SUPPLIED MATERIAL section start

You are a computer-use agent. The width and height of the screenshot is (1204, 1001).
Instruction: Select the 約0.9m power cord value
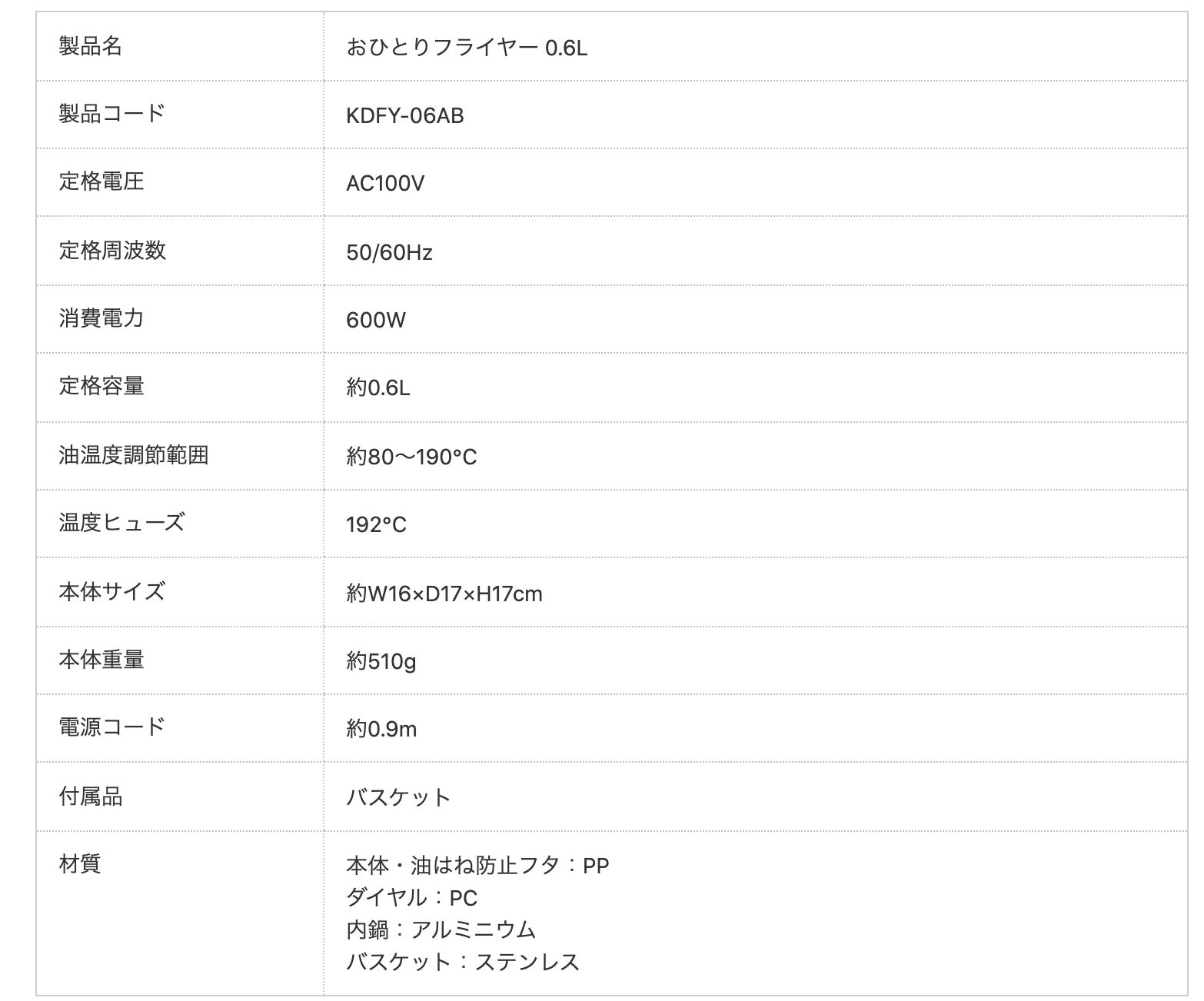click(381, 728)
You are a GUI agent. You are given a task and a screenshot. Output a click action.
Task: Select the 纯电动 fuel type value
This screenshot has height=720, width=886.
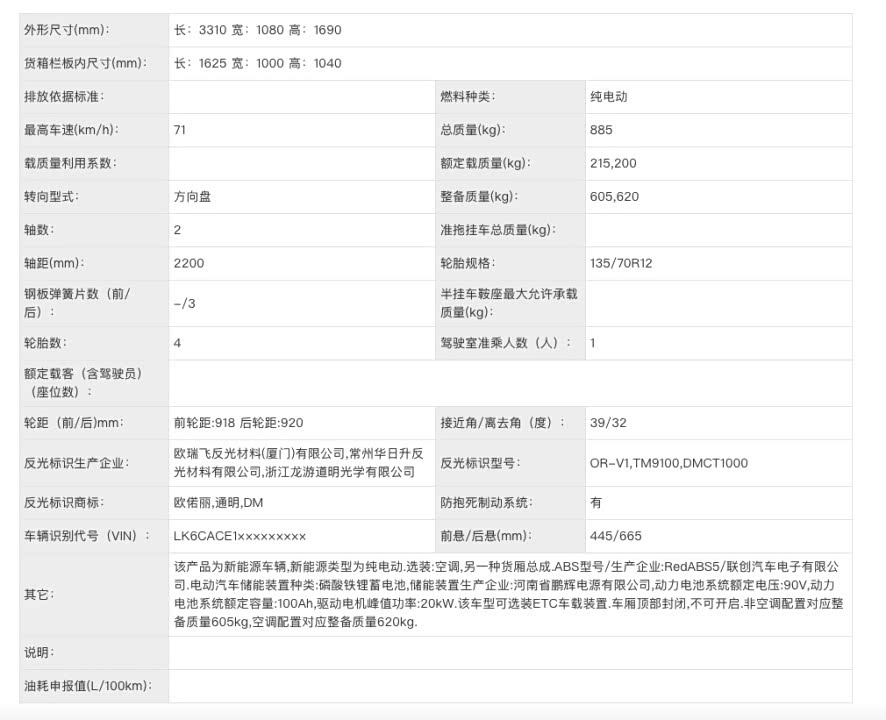pos(608,97)
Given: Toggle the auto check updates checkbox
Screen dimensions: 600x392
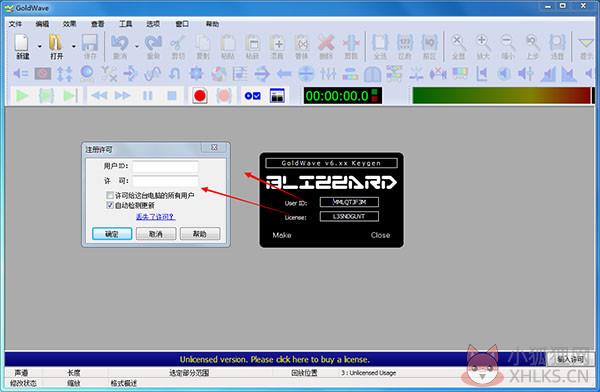Looking at the screenshot, I should coord(110,205).
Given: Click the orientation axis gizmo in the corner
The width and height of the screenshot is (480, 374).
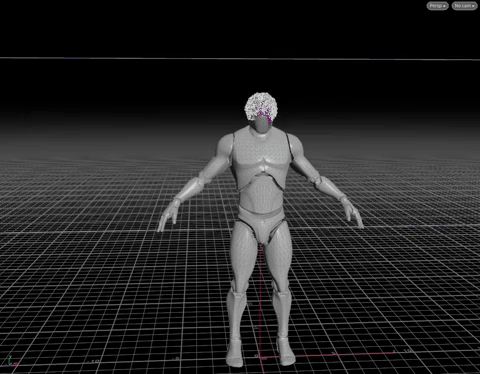Looking at the screenshot, I should pos(12,361).
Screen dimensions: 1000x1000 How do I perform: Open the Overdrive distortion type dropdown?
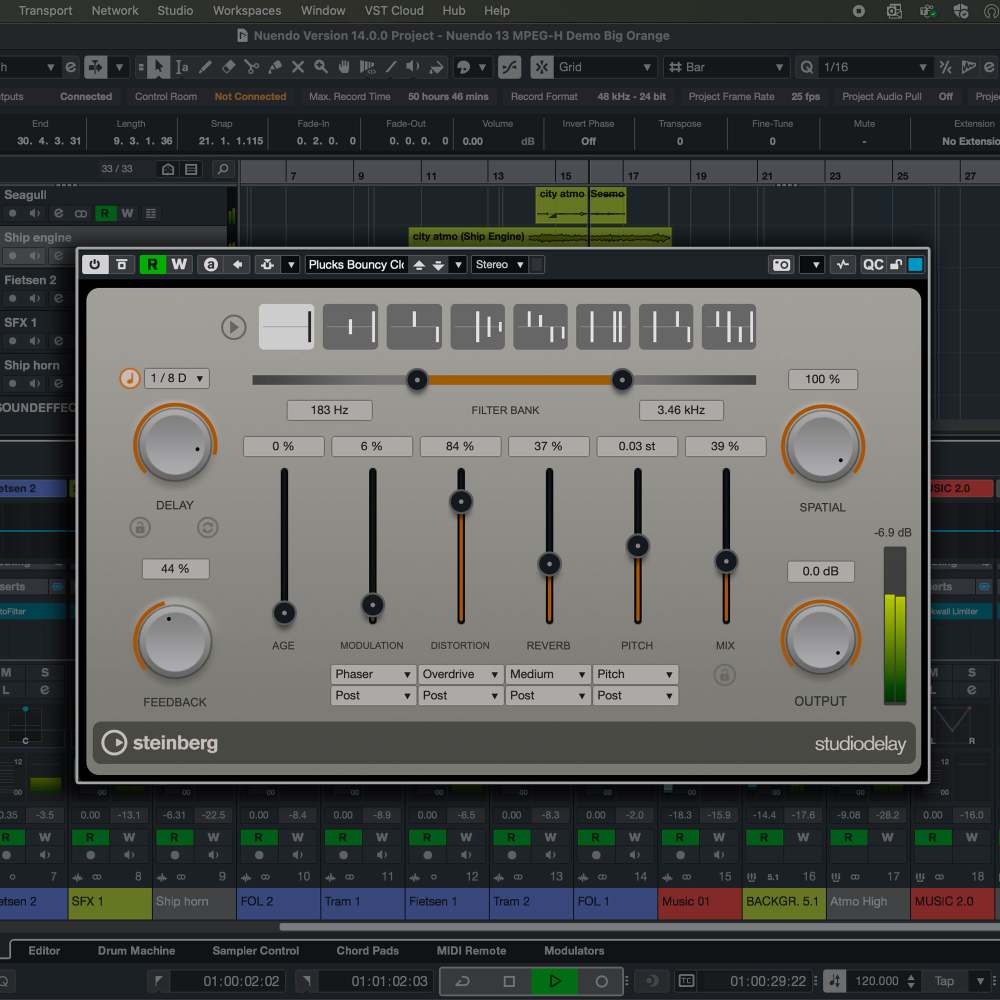tap(460, 674)
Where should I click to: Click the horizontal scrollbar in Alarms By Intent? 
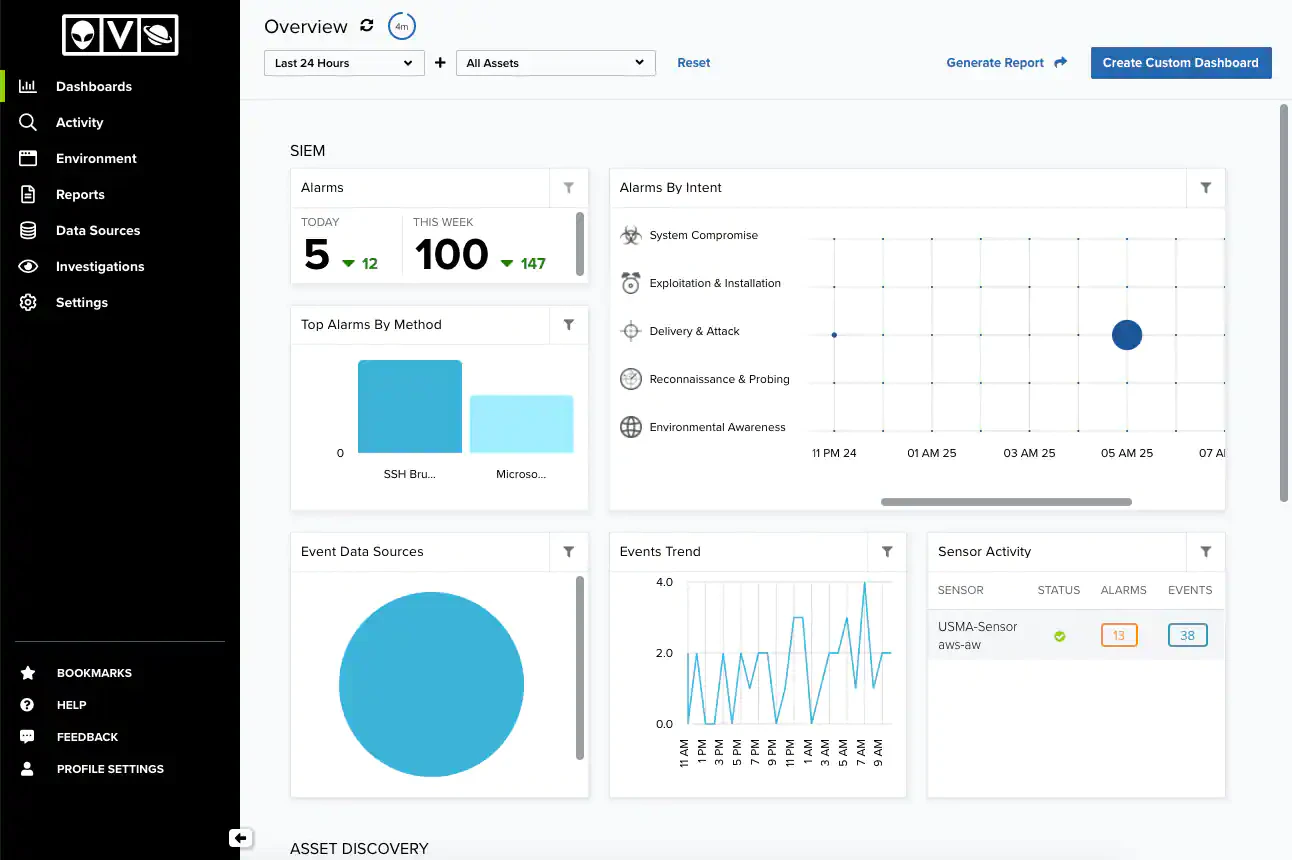pos(1005,502)
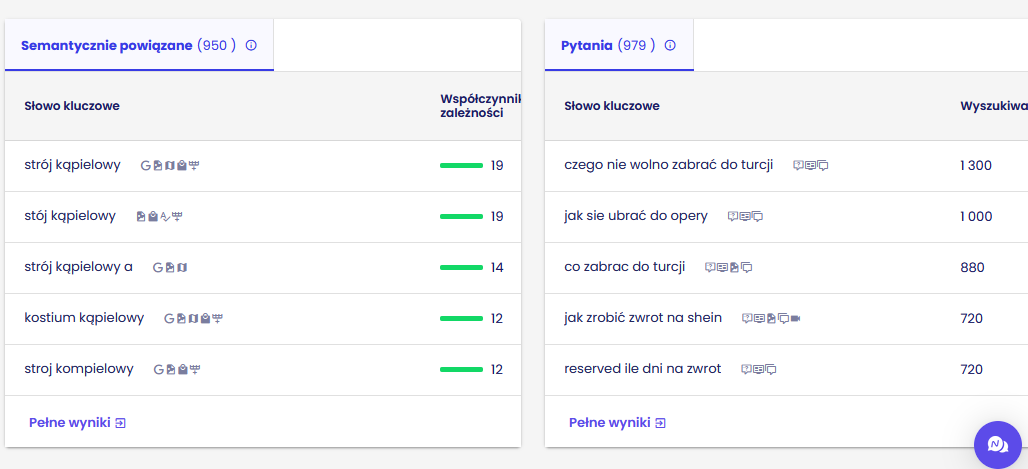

SUPPLIED MATERIAL section end

| REQUIRED ACTION |
Your task is to reproduce every record exactly while omitting the pictures.

| COMPLETED TASK |
You are a computer-use agent. The width and height of the screenshot is (1204, 1001).
Instruction: Select the 約0.9m power cord value
click(381, 728)
You are a GUI agent. You are given a task and a screenshot. Output a click action.
Task: Select the 纯电动 fuel type value
This screenshot has height=720, width=886.
pos(608,97)
Given: Toggle the auto check updates checkbox
Screen dimensions: 600x392
Looking at the screenshot, I should coord(110,205).
Given: Click the orientation axis gizmo in the corner
The width and height of the screenshot is (480, 374).
Looking at the screenshot, I should pos(12,361).
Screen dimensions: 1000x1000 How do I perform: Open the Overdrive distortion type dropdown?
tap(460, 674)
Where should I click to: Click the horizontal scrollbar in Alarms By Intent? 
pos(1005,502)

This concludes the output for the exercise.